Die Ausgestaltung des Wahlrechts zum Gemeindevorstand fällt nach Art117 Abs5 iVm Art115 Abs2 B-VG in die Zuständigkeit des jeweiligen Landesgesetzgebers. In einer je nach Bundesland unterschiedlichen Inanspruchnahme dieser Kompetenz (zur Wählbarkeit von Unionsbürger in den Stadtsenat) kann von vornherein keine Unsachlichkeit liegen.

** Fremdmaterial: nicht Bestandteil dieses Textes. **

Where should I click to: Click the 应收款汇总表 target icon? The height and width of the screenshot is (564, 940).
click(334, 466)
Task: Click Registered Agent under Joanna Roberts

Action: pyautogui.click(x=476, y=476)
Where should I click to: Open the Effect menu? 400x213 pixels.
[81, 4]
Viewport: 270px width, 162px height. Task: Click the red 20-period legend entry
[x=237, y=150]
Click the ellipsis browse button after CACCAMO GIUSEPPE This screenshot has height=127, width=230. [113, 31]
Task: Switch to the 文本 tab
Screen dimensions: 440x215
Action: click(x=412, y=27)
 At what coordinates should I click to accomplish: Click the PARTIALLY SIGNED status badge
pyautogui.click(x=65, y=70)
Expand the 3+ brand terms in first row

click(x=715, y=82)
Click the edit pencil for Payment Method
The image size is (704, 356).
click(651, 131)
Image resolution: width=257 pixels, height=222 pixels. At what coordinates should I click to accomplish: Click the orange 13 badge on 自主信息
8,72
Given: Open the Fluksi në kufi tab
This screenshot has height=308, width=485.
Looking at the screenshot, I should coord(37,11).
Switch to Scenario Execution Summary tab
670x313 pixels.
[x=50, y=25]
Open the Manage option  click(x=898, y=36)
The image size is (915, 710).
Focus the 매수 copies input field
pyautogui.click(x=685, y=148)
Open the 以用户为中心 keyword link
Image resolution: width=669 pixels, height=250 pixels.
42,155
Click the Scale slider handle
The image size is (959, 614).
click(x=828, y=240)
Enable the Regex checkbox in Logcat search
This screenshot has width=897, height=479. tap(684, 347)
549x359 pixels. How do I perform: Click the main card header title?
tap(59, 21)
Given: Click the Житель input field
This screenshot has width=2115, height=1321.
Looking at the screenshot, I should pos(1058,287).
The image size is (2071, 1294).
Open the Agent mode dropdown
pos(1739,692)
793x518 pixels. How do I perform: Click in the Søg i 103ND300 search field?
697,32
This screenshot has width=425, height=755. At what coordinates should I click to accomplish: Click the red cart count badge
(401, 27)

Dem Landesgesetzgeber kommt bei der Ausgestaltung der Wahl des Gemeindevorstandes nach Art117 Abs5 B-VG ein größerer Gestaltungsspielraum zu als bei der Ausgestaltung der Wahl des Gemeinderates, die jedenfalls nach den in Art117 Abs2 B-VG festgelegten Grundsätzen zu erfolgen hat. Schon vor diesem Hintergrund kann angesichts des vorliegenden Falles keine Unsachlichkeit des §98 Abs1 NÖ GO 1973 darin erkannt werden, dass nach dieser Bestimmung die Wählbarkeit zum Gemeindevorstand anknüpfend an Art117 Abs2 B-VG österreichischen Staatsbürgern vorbehalten bleibt, selbst wenn gleichzeitig nach §17 Abs1 NÖ GRWO 1994 entsprechend der Ermächtigung des Art117 Abs2 vierter Satz B-VG zum Gemeinderat auch Unionsbürger wählbar sind.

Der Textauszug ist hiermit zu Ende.